I can do anything. Stop at every Starbucks on 95, even when the latte I got at Vince Lombardi’s rest area is still half full. I can take a pee break every 45 miles with no one making wise cracks about how much water (and coffee) I drink. I can get off the highway in favor of local roads and less convenient conveniences. Listen to Classic Vinyl on Sirius for three hours straight. Pull over at a rest area to take a nap or write something down I happen to be thinking about. Randomly decide to stop halfway to my destination at a funky motel with lavender shutters and no wifi. Change my plans! Make new plans! ANYTHING.
As Ms. GPS ticks down, reminding me when I’ll arrive at my “final destination” (at least for this leg of my trip), I might throw the little minx a curve ball. Ask her to find a nearby Apple Store. The glitches I’ve been living with on my phone are suddenly two exits away from being solved. While I’m strolling across the strange parking lot, I think about what living in this city would be like. “Wow, this mall has an Anthropolgie. I can see living here.”
I like to drive past university campuses. Work, read, or write in local coffee shops. Type local coffee shop passwords into my computer and tell it to “log in automatically.” I could be back here one day, after all.
I imagine that, instead of driving south into the lowering sun, I head to the lecture tonight about the “emergence of eco-critical art history.” I ask the barista for directions to Mitchell Hall.
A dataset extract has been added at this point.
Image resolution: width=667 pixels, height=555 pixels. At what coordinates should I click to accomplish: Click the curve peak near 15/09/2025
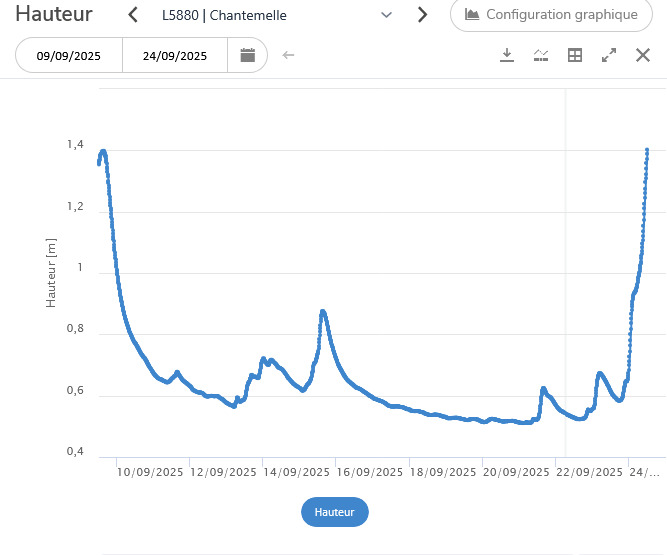pyautogui.click(x=323, y=311)
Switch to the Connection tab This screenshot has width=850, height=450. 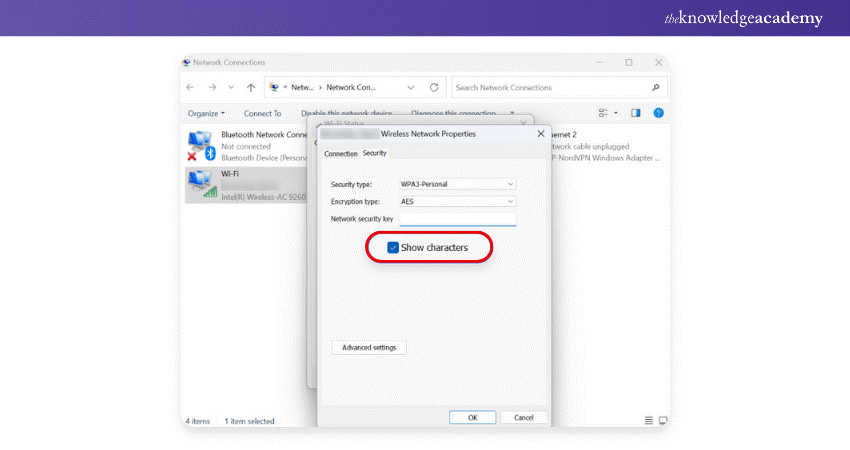point(340,153)
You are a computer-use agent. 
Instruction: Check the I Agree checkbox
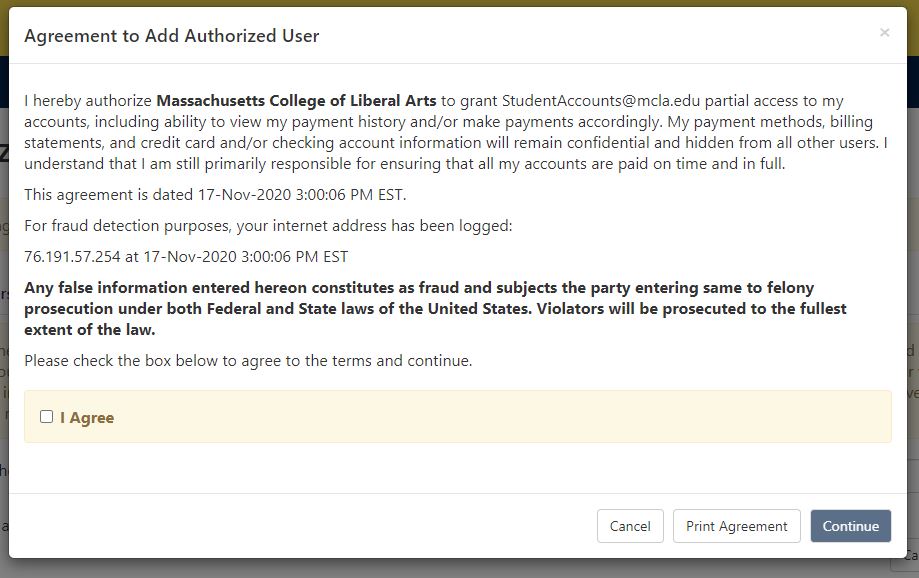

As I walk out with my tall black decaf he says, “Enjoy the lecture!” I get back in my car and head for the highway.
The sun falling low in the sky is almost as thrilling as the sun on the rise, glamouring the horizon at dawn when I launched this trip. Long, long ago this morning, or yesterday…. Or last week. Long shadows make me sad, but mostly happy.
When I am on a road trip by myself, I pull over often to get out of the car and take pictures. The trip I’m on as I write this, spring emerged before me as I headed south. Any roadside bush with its branches fuzzy with baby leafbuds is worthy of my attention and immortalization via iPhone. The sun falling slantwise on a clump of crocuses or the green-gray of an awakening field. Sometimes these small moments feel like a fist slamming into my chest to awaken my heart.
Getting there might be the best part. But being there—that is wonderful too. When I am there, I am elsewhere. Mysterious and new, or familiar—a place from my past, perhaps, elsewhere excites me. Later on, when I head home again, elsewhere will whisper in my ear, “There is noplace like home.” By then, I’ll be tired of my road trip and ready again to believe that truism.
But while I’m in the sexy arms of another city, another state, or another stretch of road, I’m damned fickle.